— CONSIGNE —
Reproduisez mot pour mot le passage de l'entretien avec Voyou allant de « La Vague Parallèle » jusqu'à « artistes en particulier ? ».

— EXTRAIT DU TEXTE —

===============

Voyou : “Le plaisir que je prends sur scène est bien plus fort que ma timidité”

Son nouvel EP sorti le 18 septembre est venu apporter de la couleur à notre quotidien. Curieux d’en savoir un peu plus sur son processus créatif et ses inspirations, nous avons rencontré Voyou afin d’essayer de mettre un peu d’ordre parmi ses confettis en désordre, et des mots sur des notes.

La Vague Parallèle : Salut Voyou, ravi·es de te retrouver avec ton nouvel EP ! Sur ce dernier, on retrouve des titres qu’on a pu découvrir depuis fin 2019 avec Le Confort, Les Humains et Carnaval, mais également deux reprises : une de Jorja Smith et une de Henri Salvador. Pourquoi avoir choisi ces deux artistes en particulier ?

Voyou : Salut ! Alors, il s’agit de deux reprises que j’avais déjà faites pour les médias, et étant donné que pas mal de gens m’ont demandé la possibilité de les écouter sur les plateformes de streaming, je me suis dit « tant qu’à faire, autant les enregistrer, et comme ça je vais les mettre sur cet EP ». En fait, l’EP, c’est un peu l’assemblage de plein de morceaux qui sont sortis depuis l’album, que les gens ont pu entendre ou non. C’était un petit peu des morceaux en désordre, et je me suis dit que c’était pas mal pour les gens de pouvoir avoir ces reprises.

LVP : C’est pour cela que ton EP s’appelle ainsi ?

V : Oui voilà, c’est un peu ça. Je me demandais quel était le lien entre tous ces morceaux, et en réalité, le seul lien c’était justement le fait qu’ils n’avaient aucun rapport et qu’il s’agit de chansons que j’ai faites depuis la sortie de l’album. Il y a même une chanson, La Cour d’école, qui est un très vieux morceau, un des tout premiers que j’ai écrits et que je n’ai jamais voulu sortir avant parce que je n’étais pas content des versions studio, mais que je jouais en live et qui marchait plutôt bien. De la même façon, c’était un morceau qu’on me demandait donc je l’ai mis sur l’EP. C’est un peu un EP bonus, finalement.

LVP : Ton EP s’appelle Des confettis en désordre, et comme tu l’as dit, les sept titres qui le composent n’ont pas de réel lien entre eux. On sent des influences en tout genre et on sait que tu t’inspires d’artistes comme Polnareff, Sheller, ou même du rap, avec Jaylib ou John Wayne… Quelles inspirations as-tu eues pour cet EP ?

===============

— MATÉRIEL FOURNI —
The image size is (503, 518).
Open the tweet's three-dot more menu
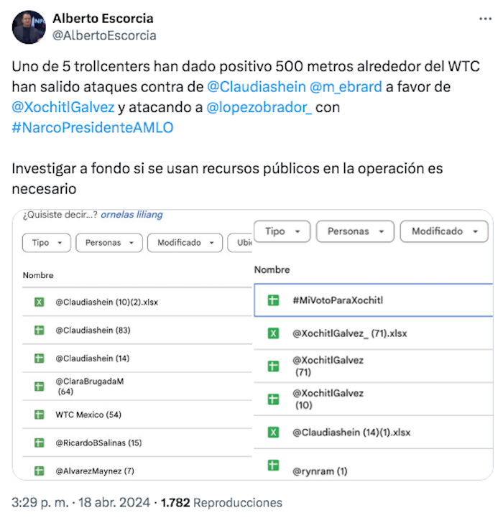486,19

===============

— RÉSULTAT FINAL —
La Vague Parallèle : Salut Voyou, ravi·es de te retrouver avec ton nouvel EP ! Sur ce dernier, on retrouve des titres qu’on a pu découvrir depuis fin 2019 avec Le Confort, Les Humains et Carnaval, mais également deux reprises : une de Jorja Smith et une de Henri Salvador. Pourquoi avoir choisi ces deux artistes en particulier ?